EXERCISE DETAILS
All records below are to be repeated exactly, with the pictures left out.
*-*-*
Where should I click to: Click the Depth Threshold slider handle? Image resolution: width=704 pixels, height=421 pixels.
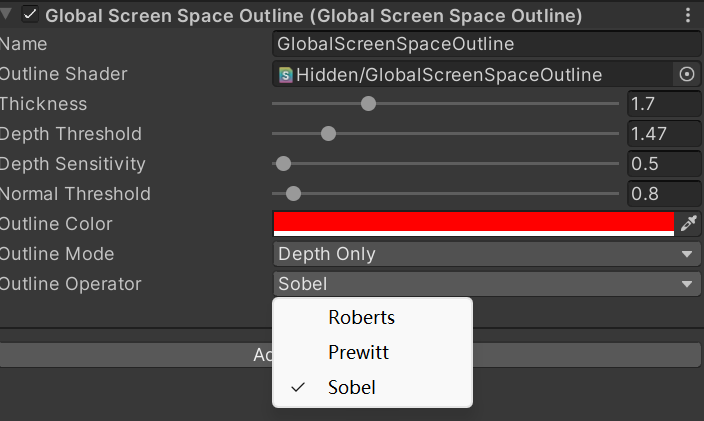(328, 134)
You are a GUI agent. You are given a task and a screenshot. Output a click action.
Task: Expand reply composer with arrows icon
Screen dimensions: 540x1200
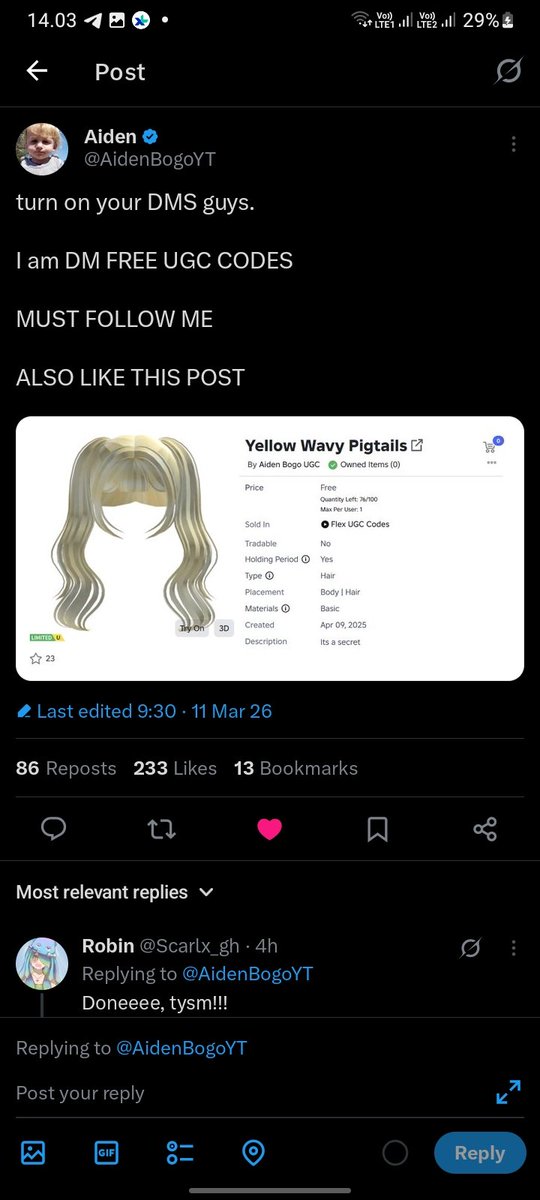click(508, 1092)
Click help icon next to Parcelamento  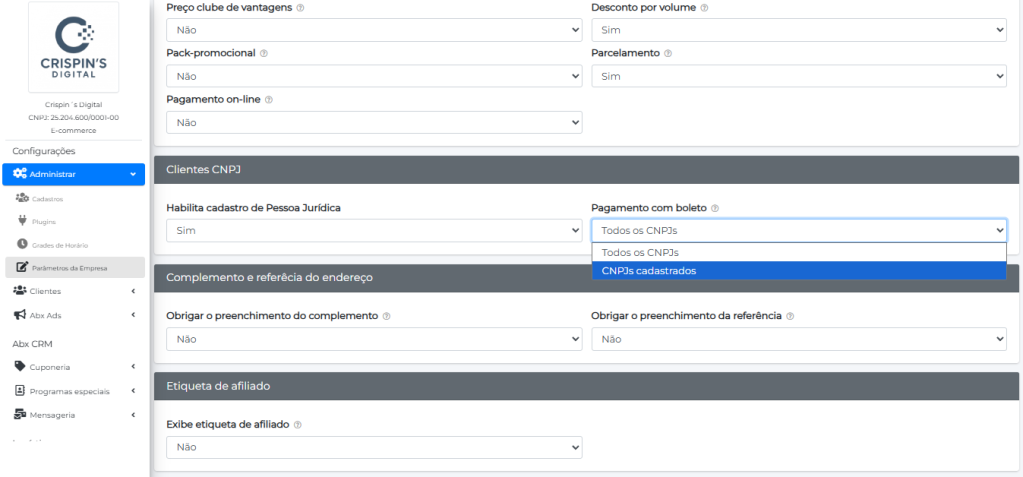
*-*-*
ANSWER BELOW
Where should I click to: Click the Depth Threshold slider handle? Image resolution: width=704 pixels, height=421 pixels.
(328, 134)
You are a GUI agent. You are given a task and a screenshot. Output a click action.
Task: Expand reply composer with arrows icon
Screen dimensions: 540x1200
click(508, 1092)
Click help icon next to Parcelamento  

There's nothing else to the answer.